SUPPLIED PASSAGE
+--

Letter from home – No shortage of horror stories

BY LITANY BIRD
Dear Family and Friends,
Two weeks into the change of Zimbabwe's currency and there is no shortage of horror stories about some of the things that have gone on. Stories of people being dehumanized at road blocks - ordered to strip and then being subjected to indecent searches


in the hunt for concealed currency. Stories of multiple billions of dollars being seized, of mourners being ordered to open coffins and of huge bribes being demanded and given, to bypass the regulations and get old currency back into the banking system.
The banks are full to bursting with depositors, the lines endlessly long, the whirring and clacking of the note counting machines incessant. In the queues are men, women and even children with shopping bags, cardboard boxes, suitcases of all sizes and shapes, canvas kit bags, tin trunks and huge steel safes – all full with money. The tellers behind the counters are literally encased in money tombs – huge walls of bank notes rising around and above them, against the walls, under their feet, alongside their elbows and slowly engulfing them almost completely from view.

+--

ENTRIES SUPPLIED
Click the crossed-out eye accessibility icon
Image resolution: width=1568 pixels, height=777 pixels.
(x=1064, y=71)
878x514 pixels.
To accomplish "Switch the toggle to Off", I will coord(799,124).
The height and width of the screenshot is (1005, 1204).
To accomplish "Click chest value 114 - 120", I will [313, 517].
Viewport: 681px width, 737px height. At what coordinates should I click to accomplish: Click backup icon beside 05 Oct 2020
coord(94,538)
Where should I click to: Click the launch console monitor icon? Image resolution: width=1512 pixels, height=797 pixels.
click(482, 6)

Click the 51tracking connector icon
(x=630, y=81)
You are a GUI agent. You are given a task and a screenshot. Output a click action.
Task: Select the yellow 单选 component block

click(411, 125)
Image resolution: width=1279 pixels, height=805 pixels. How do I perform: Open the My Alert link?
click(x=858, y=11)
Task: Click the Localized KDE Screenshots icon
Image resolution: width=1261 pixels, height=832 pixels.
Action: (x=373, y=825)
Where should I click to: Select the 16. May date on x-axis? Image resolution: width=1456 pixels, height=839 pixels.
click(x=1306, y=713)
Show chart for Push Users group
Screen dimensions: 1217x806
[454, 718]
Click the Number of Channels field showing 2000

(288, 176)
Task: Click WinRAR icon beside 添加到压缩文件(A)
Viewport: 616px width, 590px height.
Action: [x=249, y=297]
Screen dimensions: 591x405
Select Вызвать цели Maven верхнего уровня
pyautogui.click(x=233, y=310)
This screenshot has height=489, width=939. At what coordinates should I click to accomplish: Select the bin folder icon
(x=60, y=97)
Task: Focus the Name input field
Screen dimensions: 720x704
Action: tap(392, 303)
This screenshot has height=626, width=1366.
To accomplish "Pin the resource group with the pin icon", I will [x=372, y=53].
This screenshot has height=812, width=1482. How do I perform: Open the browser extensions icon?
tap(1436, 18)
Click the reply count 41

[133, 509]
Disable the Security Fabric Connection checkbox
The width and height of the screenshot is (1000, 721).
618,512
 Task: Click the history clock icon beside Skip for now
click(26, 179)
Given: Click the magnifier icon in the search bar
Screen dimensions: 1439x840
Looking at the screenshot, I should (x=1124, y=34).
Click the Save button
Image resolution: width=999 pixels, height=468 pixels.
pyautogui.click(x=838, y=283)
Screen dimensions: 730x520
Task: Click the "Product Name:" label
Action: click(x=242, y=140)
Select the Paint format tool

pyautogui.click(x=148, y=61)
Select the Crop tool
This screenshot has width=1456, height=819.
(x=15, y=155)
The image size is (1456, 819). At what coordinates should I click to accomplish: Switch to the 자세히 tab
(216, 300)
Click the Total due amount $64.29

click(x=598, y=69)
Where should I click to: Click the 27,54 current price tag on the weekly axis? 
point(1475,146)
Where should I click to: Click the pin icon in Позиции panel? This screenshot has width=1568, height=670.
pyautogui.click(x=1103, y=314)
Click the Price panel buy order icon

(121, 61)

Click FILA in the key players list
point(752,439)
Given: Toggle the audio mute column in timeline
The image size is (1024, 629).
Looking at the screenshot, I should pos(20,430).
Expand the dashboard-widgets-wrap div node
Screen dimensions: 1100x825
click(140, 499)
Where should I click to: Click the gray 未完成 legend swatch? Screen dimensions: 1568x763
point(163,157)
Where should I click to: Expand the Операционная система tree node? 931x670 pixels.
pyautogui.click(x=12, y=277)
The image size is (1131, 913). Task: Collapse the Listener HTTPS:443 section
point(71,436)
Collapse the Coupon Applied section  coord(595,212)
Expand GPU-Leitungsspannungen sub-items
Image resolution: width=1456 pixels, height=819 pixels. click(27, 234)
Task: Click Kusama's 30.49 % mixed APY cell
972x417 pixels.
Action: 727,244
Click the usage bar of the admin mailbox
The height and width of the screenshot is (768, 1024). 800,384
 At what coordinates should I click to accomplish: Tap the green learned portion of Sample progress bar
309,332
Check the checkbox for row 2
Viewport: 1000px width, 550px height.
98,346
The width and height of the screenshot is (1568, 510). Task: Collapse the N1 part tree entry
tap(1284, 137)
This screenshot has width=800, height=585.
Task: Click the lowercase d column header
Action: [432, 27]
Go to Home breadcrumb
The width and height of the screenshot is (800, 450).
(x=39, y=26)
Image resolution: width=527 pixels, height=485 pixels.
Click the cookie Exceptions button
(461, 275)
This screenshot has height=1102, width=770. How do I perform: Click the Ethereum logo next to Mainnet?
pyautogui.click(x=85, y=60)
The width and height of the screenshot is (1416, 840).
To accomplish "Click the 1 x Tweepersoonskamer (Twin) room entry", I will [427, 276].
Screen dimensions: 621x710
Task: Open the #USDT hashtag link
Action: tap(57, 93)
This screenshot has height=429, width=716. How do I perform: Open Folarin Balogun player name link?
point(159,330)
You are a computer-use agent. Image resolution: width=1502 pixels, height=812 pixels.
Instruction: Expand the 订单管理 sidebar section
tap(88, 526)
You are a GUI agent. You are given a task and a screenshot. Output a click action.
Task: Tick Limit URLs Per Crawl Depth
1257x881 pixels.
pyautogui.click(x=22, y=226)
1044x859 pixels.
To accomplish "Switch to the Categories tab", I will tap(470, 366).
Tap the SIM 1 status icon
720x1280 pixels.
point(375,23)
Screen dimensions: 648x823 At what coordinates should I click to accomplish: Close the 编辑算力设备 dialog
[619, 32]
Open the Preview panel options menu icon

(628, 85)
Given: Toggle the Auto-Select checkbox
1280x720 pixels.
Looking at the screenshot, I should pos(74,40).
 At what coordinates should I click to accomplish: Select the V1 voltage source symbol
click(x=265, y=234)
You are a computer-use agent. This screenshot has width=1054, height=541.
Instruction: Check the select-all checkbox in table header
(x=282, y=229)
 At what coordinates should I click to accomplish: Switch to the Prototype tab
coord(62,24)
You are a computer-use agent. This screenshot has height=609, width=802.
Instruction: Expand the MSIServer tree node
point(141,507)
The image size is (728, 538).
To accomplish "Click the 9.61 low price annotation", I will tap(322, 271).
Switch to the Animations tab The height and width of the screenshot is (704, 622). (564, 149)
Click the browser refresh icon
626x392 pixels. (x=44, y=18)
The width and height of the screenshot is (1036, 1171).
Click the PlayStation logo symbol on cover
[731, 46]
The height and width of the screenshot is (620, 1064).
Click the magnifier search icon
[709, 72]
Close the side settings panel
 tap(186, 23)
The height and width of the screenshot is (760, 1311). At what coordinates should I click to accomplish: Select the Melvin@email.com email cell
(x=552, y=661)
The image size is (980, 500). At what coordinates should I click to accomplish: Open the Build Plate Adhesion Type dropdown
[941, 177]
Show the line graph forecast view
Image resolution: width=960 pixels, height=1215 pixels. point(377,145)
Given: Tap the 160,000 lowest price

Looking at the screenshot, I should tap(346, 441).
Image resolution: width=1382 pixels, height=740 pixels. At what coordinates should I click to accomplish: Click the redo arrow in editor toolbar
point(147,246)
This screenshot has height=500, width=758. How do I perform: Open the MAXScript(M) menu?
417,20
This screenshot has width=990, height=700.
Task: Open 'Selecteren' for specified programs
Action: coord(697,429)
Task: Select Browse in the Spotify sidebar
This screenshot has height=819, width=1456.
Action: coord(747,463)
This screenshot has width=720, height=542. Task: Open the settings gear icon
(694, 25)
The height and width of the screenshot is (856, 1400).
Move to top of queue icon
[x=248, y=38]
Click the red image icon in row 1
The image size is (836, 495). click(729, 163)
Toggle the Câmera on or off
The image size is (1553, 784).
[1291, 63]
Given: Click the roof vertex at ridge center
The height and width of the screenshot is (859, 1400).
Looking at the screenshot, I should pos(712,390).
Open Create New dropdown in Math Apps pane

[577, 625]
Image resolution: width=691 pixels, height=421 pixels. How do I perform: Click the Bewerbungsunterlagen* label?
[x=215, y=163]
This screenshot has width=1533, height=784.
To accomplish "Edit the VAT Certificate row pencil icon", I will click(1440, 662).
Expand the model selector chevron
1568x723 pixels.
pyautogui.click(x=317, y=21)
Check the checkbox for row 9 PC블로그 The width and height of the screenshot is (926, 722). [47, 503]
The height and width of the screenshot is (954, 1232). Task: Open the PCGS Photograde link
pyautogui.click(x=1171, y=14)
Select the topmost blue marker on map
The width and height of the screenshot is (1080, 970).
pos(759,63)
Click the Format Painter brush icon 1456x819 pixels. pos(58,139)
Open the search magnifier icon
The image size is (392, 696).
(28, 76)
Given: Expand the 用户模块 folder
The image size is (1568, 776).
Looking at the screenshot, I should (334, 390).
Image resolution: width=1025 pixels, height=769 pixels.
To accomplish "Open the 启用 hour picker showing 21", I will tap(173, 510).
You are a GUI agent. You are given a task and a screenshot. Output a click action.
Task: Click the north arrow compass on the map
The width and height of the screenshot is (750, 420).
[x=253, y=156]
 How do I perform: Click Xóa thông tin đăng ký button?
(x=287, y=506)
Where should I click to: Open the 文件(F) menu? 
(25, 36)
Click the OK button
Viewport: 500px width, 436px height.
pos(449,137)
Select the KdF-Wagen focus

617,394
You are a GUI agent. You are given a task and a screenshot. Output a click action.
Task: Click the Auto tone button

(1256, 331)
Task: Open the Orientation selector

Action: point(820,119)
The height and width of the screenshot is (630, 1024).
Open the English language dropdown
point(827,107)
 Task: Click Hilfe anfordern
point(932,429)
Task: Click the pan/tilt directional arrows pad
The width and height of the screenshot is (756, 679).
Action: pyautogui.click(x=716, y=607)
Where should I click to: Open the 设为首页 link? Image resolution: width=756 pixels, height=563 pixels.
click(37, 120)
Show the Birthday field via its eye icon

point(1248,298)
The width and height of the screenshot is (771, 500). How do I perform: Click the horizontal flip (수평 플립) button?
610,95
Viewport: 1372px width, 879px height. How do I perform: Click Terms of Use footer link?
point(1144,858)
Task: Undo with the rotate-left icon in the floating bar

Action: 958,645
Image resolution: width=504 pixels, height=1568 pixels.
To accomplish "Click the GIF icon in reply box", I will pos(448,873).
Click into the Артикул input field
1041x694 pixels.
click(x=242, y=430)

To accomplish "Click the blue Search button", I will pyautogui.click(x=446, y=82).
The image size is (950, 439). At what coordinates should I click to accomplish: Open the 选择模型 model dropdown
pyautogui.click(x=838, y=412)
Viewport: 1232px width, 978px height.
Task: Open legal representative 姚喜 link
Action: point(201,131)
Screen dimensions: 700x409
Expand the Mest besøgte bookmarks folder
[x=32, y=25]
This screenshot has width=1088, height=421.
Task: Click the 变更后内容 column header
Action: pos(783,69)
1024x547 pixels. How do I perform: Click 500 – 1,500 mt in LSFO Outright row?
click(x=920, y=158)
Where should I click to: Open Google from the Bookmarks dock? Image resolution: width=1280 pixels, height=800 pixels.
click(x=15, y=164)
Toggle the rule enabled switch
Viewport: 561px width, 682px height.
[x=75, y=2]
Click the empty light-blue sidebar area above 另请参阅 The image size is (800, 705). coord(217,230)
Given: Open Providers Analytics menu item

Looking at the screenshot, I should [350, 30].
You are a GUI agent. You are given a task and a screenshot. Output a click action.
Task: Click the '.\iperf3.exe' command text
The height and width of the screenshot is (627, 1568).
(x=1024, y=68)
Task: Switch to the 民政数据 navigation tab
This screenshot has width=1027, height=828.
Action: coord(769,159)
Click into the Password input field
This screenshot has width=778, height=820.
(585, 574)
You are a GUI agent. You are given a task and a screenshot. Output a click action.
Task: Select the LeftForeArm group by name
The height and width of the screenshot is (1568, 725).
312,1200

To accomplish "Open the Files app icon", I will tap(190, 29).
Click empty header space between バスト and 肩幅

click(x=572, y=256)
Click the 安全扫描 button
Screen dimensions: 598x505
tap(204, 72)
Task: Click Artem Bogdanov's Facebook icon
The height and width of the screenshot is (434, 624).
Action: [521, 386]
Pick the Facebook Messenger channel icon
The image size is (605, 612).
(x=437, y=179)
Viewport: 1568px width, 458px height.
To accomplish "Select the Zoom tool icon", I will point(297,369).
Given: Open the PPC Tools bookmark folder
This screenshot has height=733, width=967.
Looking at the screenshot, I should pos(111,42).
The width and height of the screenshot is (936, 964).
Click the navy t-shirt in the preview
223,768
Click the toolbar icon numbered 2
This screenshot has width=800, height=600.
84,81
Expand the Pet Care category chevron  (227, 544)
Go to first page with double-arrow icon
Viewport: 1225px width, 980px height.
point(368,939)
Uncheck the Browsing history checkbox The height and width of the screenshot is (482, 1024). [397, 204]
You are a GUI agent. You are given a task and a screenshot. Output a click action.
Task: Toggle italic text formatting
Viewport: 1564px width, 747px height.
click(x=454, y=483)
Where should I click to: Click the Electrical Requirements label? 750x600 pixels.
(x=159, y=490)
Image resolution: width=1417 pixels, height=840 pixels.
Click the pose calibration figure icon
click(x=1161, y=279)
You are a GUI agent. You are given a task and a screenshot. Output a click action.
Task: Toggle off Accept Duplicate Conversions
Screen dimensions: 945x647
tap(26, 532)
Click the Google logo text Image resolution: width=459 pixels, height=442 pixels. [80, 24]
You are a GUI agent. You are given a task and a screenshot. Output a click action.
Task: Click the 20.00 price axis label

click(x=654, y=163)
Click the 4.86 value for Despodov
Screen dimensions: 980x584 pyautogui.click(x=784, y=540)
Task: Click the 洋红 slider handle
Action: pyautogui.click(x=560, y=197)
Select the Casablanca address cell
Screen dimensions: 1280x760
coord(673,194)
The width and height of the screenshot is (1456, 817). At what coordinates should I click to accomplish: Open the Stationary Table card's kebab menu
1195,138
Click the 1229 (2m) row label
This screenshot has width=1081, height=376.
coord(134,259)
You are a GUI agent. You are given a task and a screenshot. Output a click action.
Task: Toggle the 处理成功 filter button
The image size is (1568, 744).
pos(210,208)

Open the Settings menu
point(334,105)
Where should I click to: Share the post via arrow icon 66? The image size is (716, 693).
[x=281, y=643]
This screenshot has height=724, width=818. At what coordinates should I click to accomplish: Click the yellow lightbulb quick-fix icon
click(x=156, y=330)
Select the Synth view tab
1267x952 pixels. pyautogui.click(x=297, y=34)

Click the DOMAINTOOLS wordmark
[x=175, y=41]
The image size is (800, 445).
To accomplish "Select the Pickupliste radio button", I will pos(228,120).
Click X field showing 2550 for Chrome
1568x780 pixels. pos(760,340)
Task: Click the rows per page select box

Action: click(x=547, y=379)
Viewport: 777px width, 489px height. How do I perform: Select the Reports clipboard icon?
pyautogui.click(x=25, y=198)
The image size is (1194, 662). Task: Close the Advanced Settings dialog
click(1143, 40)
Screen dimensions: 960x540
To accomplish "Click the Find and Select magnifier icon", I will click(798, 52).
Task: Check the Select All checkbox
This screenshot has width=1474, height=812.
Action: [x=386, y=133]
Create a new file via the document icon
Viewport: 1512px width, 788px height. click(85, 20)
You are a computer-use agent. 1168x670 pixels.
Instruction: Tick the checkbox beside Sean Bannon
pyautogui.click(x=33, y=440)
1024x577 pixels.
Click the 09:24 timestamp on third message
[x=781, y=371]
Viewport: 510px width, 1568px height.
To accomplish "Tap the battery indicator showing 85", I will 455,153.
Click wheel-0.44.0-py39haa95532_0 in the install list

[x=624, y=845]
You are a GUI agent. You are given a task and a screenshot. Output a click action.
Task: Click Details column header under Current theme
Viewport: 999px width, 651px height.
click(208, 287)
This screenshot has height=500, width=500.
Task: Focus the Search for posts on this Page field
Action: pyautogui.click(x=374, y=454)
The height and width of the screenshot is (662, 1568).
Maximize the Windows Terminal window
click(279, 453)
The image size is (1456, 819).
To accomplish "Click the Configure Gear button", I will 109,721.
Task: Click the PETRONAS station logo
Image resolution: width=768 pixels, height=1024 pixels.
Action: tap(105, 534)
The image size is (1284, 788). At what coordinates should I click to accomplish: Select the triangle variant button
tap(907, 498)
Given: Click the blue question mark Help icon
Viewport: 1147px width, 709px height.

+--

WHAT YOU WILL DO
• a. Retype the part of the Zimbabwe currency letter between "BY LITANY BIRD" and "the banking system.", inclusive.
• b. Echo the lines of the listing between the line holding "Tap the SIM 1 status icon" and the line holding "tap(186, 23)", inclusive.

IN RESPONSE
• a.
BY LITANY BIRD
Dear Family and Friends,
Two weeks into the change of Zimbabwe's currency and there is no shortage of horror stories about some of the things that have gone on. Stories of people being dehumanized at road blocks - ordered to strip and then being subjected to indecent searches


in the hunt for concealed currency. Stories of multiple billions of dollars being seized, of mourners being ordered to open coffins and of huge bribes being demanded and given, to bypass the regulations and get old currency back into the banking system.

• b.
Tap the SIM 1 status icon
720x1280 pixels.
point(375,23)
Screen dimensions: 648x823 At what coordinates should I click to accomplish: Close the 编辑算力设备 dialog
[619, 32]
Open the Preview panel options menu icon

(628, 85)
Given: Toggle the Auto-Select checkbox
1280x720 pixels.
Looking at the screenshot, I should pos(74,40).
 At what coordinates should I click to accomplish: Select the V1 voltage source symbol
click(x=265, y=234)
You are a computer-use agent. This screenshot has width=1054, height=541.
Instruction: Check the select-all checkbox in table header
(x=282, y=229)
 At what coordinates should I click to accomplish: Switch to the Prototype tab
coord(62,24)
You are a computer-use agent. This screenshot has height=609, width=802.
Instruction: Expand the MSIServer tree node
point(141,507)
The image size is (728, 538).
To accomplish "Click the 9.61 low price annotation", I will tap(322, 271).
Switch to the Animations tab The height and width of the screenshot is (704, 622). (564, 149)
Click the browser refresh icon
626x392 pixels. (x=44, y=18)
The width and height of the screenshot is (1036, 1171).
Click the PlayStation logo symbol on cover
[731, 46]
The height and width of the screenshot is (620, 1064).
Click the magnifier search icon
[709, 72]
Close the side settings panel
 tap(186, 23)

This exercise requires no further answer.